Belge Metni:
==============================

Analizde ayrıca; ABD ile ilişkilerinde dramatik bir değişim yaşayan ve Avrupa'nın azalan ABD desteğini telafi edecek askeri kabiliyetlerden yoksun olduğunu bilen Ukrayna'nın ayakta kalmak ve bir müzakere pozisyonu yakalamak için Türkiye ile ilişkilerini güçlendirmeye çalıştığı belirtildi.
İşte Atlantic Council'de yayınlanan analiz:
Münih Güvenlik Konferansı ve onu takip eden günler, Suudi Arabistan'daki üst düzey ABD-Rusya toplantısı da dahil olmak üzere, transatlantik ilişkilerde İkinci Dünya Savaşı'nın sonundan bu yana görülmemiş düzeyde büyük bir çalkantıya sahne oldu.
Münih Güvenlik Zirvesi için toplanan katılımcıların J.D. Vance'in konuşmasının ABD'nin gelecekteki yörüngesi için ne anlama geldiği konusundaki şaşkınlığı kısa sürede Berlin, Paris, Londra ve Varşova'da büyük yankı uyandırdı.
Avrupalı politikacılar ve yorumcular için daha da üzücü olan, Ukraynalıların bu görüşmelerin dışında bırakılmasıydı ki, olası bir anlaşmada Ukrayna en çok kazanacak ya da kaybedecek olan ülke olacak.
Bu şok dalgaları, ABD Savunma Bakanı Pete Hegseth'in daha önce Ukrayna'nın NATO üyesi olmayacağı, Ukrayna'nın tüm topraklarını geri kazanmasını beklemenin gerçekçi olmadığı ve Ukrayna'daki olası bir barış gücünün ABD askerlerini içermeyeceği ve NATO bayrağı altında yürütülmeyeceği yönündeki yorumları ile perçinlendi.
ABD Başkan Trump'ın Putin'le yaptığı telefon görüşmesine ilişkin yorumları ve Zelenskiy'le olan sert atışmaları sürecin geleceğinin Ukrayna için daha da karanlık olduğunu gösteriyor.
ABD-Rusya ilişkilerinde köklü değişim
Tüm bu karmaşanın ortasında net olan bir şey var. Münih Güvenlik Zirvesi'nden sonra ve özellikle de Riyad'da yaşananlar, ABD'nin Rusya ile ilişkilerinde köklü bir değişikliğini temsil ediyor .

==============================

Satırlar:

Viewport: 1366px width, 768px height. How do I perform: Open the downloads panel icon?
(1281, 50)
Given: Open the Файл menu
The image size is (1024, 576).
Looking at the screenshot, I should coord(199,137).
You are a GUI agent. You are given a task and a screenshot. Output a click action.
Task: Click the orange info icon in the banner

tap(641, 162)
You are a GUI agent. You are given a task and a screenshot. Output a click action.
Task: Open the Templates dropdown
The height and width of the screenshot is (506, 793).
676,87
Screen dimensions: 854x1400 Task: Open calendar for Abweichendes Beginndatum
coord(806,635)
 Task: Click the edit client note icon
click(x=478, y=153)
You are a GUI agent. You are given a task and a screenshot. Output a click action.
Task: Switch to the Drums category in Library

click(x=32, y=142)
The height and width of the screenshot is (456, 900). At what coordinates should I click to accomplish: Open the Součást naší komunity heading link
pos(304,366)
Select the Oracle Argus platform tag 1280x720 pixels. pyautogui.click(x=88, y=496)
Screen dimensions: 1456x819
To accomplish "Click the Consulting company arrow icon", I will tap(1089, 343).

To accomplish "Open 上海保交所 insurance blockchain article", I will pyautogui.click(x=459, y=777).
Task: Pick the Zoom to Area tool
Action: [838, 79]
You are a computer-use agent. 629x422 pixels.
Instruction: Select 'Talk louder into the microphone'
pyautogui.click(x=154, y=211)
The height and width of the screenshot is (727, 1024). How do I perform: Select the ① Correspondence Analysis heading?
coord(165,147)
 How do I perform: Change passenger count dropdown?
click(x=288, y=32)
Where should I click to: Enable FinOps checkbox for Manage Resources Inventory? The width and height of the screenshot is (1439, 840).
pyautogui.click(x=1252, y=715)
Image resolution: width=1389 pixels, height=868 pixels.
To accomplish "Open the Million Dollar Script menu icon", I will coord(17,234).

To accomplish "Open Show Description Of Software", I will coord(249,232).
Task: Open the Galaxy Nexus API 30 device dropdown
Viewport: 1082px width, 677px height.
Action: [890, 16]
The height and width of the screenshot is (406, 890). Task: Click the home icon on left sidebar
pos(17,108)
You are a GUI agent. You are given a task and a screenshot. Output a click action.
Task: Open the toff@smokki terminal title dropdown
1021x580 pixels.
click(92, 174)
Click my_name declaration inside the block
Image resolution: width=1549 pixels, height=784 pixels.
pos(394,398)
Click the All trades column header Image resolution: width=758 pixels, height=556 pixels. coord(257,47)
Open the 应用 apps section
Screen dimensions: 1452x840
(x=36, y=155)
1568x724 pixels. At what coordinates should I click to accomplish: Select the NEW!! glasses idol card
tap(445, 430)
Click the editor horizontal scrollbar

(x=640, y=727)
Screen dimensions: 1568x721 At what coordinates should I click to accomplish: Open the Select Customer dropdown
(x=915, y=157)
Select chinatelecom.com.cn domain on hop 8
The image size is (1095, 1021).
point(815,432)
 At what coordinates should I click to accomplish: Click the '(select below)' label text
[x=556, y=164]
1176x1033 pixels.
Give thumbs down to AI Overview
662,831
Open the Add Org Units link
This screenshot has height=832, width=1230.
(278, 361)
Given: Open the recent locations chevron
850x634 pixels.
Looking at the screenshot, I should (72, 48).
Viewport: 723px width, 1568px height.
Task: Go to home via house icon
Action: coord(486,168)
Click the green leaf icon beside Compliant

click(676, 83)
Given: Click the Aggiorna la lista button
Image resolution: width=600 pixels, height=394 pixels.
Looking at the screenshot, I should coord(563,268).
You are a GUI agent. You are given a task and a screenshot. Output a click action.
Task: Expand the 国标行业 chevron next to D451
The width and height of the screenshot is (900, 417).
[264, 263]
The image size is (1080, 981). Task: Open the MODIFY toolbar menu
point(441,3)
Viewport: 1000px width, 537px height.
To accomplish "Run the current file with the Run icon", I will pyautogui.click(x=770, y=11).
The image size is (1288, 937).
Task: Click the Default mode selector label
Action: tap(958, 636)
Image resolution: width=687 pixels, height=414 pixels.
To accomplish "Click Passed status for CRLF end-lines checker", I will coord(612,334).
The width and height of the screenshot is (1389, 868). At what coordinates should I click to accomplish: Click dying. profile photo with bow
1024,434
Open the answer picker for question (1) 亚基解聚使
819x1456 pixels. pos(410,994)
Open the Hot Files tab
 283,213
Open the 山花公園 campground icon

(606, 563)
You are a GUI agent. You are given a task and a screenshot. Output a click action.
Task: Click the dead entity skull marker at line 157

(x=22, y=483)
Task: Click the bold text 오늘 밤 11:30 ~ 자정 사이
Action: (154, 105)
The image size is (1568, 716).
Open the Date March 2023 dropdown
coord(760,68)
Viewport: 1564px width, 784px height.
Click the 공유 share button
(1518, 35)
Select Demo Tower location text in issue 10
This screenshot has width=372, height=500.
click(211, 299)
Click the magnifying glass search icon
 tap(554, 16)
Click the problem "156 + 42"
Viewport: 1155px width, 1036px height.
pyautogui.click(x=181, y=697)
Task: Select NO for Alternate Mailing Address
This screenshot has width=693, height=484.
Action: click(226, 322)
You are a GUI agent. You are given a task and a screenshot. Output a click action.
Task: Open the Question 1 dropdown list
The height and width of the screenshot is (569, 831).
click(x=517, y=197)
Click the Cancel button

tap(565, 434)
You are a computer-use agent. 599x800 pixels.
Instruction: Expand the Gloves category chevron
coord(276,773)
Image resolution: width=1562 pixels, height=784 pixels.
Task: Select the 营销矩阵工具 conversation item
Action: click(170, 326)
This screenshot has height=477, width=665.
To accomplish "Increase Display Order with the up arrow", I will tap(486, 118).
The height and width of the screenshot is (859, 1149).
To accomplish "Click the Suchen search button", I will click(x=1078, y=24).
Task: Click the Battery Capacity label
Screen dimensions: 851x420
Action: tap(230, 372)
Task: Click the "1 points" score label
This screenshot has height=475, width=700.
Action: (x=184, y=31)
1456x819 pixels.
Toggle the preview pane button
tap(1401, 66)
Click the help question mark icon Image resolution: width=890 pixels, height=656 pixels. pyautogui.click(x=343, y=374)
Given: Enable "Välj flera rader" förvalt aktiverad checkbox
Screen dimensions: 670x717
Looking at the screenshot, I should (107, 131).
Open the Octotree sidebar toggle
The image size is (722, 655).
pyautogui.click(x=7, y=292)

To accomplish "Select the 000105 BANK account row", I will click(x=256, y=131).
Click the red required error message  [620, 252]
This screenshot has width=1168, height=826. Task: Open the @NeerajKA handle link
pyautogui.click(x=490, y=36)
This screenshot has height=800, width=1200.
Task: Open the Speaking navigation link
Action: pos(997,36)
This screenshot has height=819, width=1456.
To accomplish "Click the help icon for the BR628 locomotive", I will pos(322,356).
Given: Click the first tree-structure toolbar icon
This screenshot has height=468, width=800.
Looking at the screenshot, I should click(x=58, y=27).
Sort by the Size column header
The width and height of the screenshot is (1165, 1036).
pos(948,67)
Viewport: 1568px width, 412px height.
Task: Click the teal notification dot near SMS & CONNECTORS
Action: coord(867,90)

==============================

Problemler:
1. Metinde "Bu şok dalgaları, ABD" ifadesini içeren kelimelerle başlayıp "yorumları ile perçinlendi." ile biten bölümü olduğu gibi döndürün.
2. Metni iki cümleyle özetleyin.
Cevap verirken yalnızca metindeki bilgilere dayanın.

Tam Cevaplar:
1.
Bu şok dalgaları, ABD Savunma Bakanı Pete Hegseth'in daha önce Ukrayna'nın NATO üyesi olmayacağı, Ukrayna'nın tüm topraklarını geri kazanmasını beklemenin gerçekçi olmadığı ve Ukrayna'daki olası bir barış gücünün ABD askerlerini içermeyeceği ve NATO bayrağı altında yürütülmeyeceği yönündeki yorumları ile perçinlendi.

2. Münih Güvenlik Konferansı ve Suudi Arabistan'daki üst düzey ABD-Rusya toplantısını da kapsayan sonraki günler, transatlantik ilişkilerde İkinci Dünya Savaşı'nın sonundan bu yana görülmemiş bir çalkantı yarattı; Ukraynalıların görüşmelerin dışında tutulması, Savunma Bakanı Pete Hegseth'in ve Başkan Trump'ın sözleri ise Ukrayna'nın geleceğini daha karanlık gösteriyor. Riyad'da yaşananlar ABD'nin Rusya ile ilişkilerinde köklü bir değişimi temsil ederken, Avrupa'nın azalan ABD desteğini telafi edemeyeceğini bilen Ukrayna, ayakta kalmak ve müzakere pozisyonu yakalamak için Türkiye ile ilişkilerini güçlendirmeye çalışıyor.